- Document extract
For purposes of determining the estate tax charitable deduction, the final Regulations provide that the value of the charitable share is to be reduced by the amount of estate transmission expenses paid from the charitable share.42 The charitable share will not be reduced by the amount of estate management expenses attributable to and paid from the charitable share. 43 However, pursuant to Code Section 2056(b)(9), the allowable charitable deduction will be reduced by the amount of any such management expenses that are deducted under Code Section 2053 on the federal estate tax return.44 In addition, the charitable share will also be reduced by the amount of management expenses which are paid from the charitable share and attributable to a property interest not included in the charitable share.45

An example of how these new provisions work was included in the final Regulations.46 In the example, a decedent dies in 2000, leaving his residuary estate after the payment of debts, expenses and estate taxes to a charitable remainder unitrust. His estate incurs estate transmission expenses of $400,000 during administration of the estate. The example notes that the residue (the charitable share) must be reduced by the $400,000 of estate transmission expenses and by the federal and state estate taxes before the present value of the remainder interest in the charitable remainder unitrust can be determined. An interrelated computation will be necessary.47

The final marital deduction provisions found at Regulation Section 20.2056(b)-4(d) are very similar to the final charitable deduction provisions. Seven examples are provided.48 Because similar results would presumably apply for charitable deduction purposes, it is worth reviewing these marital deduction examples here.

In Example 1, a decedent dies after 2006 having made no lifetime gifts. The decedent bequeaths stock having a date of death value of $3 million to his or her child. The child will receive the income from the stock from the date of the decedent's death. The residue, which is valued on the date of death at $6 million before the payment of administration expenses and death taxes, goes to a qualified terminable interest property marital deduction trust. Local law gives the executor the discretion to pay administration expenses from the income or principal of the residue. All death taxes are to be paid from the residue. The state death tax equals the available state death tax credit under Code Section 2011. The estate incurs estate transmission expenses of $400,000 during the period of administration. The executor charges these expenses to the residue.

- The task
Rewrite the estate tax deduction passage from "The final marital" to "deduction examples here.", changing "Regulation Section" to "Treasury Regulation Section".

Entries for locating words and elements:
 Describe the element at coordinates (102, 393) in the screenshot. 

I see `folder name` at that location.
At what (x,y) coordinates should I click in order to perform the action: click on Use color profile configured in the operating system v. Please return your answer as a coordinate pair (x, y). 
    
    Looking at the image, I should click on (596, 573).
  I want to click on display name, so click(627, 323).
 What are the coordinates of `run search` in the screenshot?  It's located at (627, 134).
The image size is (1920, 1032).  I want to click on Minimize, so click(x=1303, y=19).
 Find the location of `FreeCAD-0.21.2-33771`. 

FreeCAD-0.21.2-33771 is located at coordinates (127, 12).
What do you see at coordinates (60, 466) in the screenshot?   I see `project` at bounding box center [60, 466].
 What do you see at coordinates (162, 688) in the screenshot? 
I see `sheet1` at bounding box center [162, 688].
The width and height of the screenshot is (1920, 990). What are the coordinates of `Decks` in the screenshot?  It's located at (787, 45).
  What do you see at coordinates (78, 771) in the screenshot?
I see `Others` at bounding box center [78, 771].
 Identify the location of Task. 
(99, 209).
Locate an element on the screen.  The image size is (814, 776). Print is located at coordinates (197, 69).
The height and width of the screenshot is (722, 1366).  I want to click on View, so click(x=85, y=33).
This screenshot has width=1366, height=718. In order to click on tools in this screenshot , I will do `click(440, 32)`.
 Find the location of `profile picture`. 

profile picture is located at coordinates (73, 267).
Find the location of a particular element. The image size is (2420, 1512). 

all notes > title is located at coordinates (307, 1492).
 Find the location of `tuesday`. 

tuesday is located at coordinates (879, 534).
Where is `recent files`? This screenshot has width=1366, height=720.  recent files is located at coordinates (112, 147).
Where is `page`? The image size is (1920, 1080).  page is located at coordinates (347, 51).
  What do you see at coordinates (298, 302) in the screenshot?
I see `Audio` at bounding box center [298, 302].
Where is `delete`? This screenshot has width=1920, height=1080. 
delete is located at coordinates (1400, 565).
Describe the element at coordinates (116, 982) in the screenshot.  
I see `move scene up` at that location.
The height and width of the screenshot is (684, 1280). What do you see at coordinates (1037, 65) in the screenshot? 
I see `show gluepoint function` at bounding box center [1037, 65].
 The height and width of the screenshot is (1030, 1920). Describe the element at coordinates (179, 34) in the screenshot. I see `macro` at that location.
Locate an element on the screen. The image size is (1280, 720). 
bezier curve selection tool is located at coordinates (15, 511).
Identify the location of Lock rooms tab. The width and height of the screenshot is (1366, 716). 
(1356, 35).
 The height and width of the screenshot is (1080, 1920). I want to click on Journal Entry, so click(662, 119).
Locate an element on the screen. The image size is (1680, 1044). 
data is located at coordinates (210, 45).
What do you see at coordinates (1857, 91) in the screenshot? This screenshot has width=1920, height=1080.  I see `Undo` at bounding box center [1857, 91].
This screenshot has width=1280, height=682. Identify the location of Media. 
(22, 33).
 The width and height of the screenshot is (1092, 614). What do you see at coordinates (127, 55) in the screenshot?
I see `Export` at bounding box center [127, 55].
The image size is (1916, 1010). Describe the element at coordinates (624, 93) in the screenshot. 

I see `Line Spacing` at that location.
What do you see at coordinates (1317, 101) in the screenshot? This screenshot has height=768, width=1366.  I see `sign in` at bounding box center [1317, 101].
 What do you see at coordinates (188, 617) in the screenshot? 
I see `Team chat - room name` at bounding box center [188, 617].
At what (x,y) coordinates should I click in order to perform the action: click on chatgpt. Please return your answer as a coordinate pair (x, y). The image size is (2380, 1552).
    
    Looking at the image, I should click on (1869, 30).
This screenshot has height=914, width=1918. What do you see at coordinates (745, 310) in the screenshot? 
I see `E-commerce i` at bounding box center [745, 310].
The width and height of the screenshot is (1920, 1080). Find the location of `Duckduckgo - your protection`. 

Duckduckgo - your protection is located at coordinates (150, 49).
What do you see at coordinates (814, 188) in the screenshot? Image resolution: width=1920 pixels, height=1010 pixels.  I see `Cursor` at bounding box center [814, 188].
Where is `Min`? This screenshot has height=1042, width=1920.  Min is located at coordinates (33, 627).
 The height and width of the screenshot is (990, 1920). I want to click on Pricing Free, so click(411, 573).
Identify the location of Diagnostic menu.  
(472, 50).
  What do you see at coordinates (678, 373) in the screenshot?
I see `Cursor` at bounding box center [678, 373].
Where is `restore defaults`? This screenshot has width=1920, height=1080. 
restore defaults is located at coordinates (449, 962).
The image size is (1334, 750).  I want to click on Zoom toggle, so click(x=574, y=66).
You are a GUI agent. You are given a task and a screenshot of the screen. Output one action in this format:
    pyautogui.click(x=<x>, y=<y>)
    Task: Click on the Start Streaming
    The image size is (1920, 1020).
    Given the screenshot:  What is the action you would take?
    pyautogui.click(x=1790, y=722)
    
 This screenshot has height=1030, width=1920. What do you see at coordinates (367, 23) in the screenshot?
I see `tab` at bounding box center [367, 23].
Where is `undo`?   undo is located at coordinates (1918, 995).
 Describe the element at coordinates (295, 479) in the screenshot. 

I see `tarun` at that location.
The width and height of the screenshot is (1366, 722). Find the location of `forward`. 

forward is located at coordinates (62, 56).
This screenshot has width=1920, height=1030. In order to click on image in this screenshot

- Solved exercise
The final marital deduction provisions found at Treasury Regulation Section 20.2056(b)-4(d) are very similar to the final charitable deduction provisions. Seven examples are provided.48 Because similar results would presumably apply for charitable deduction purposes, it is worth reviewing these marital deduction examples here.